A completely virtual association, ACHCA depends on volunteers through its broad chapter network to maintain membership development. Much of Grachek's time is spent facilitating volunteer activity, but she is also tasked with running ACHCA at a strategic, bird's-eye altitude. She represents the association at the Advancing Excellence in America's Nursing Homes Campaign, the American Health Care Association's Quality Improvement Subcommittee, and the Center for Excellence in Assisted Living, to name a few of her national interests.
Her goal at these stakeholder dialogues: sustain a presence that keeps the dedication to leadership relevant. “That's really one of our main deliverables that we promise to our members, that we are present at national tables to influence the quality of leadership development for long-term care,” she says.
And that's not always easy. Each year at industry shows and national meetings, a sound bite pointing out the current difficulties for administrators and operators is likely to be spoken, undercutting the great strides these leaders make within their own organizations.
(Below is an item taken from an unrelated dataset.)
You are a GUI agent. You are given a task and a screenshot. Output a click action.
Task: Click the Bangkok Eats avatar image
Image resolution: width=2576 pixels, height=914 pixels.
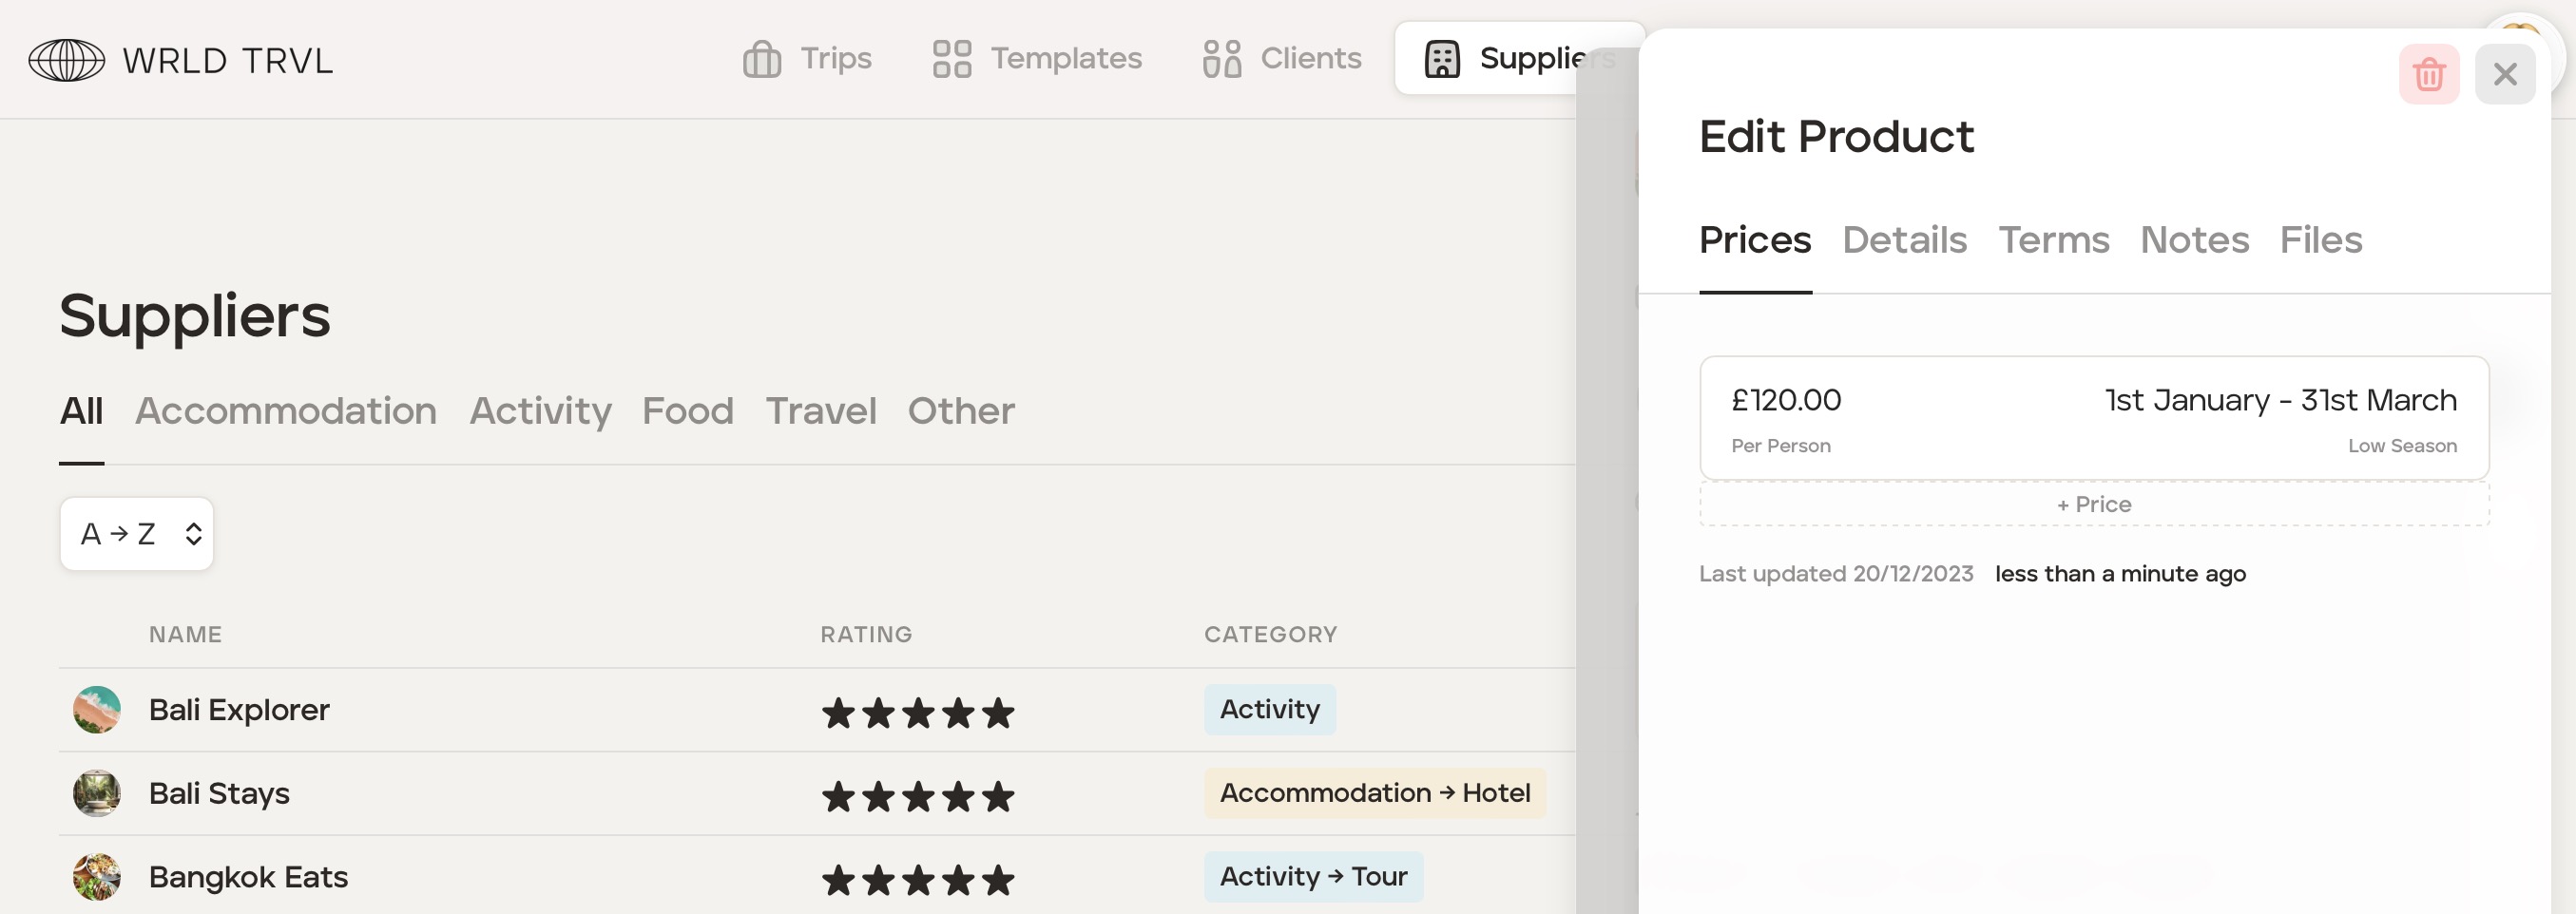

So, when does the field just come out and admit that long-term care administration is tough and is not going to get easier any time soon?
“It is tough,” Grachek sighs. “It's tough for a variety of reasons, entry to practice being one of them. The regulatory environment is challenging. Moving administrators to a quality mind-set from a regulatory mind-set is sometimes difficult to do. And I really don't have the answer or the magic bullet for what it's going to take to make it better. I'm not in a position to place judgment on reimbursement, but when nearly two-thirds of the cost of providing services to nursing home residents are supported by Medicaid dollars, and the states are having severe budgetary challenges, it's really a difficult, difficult thing for administrators to balance the budget and yet provide for all of the care and needs of residents, family members and staff.”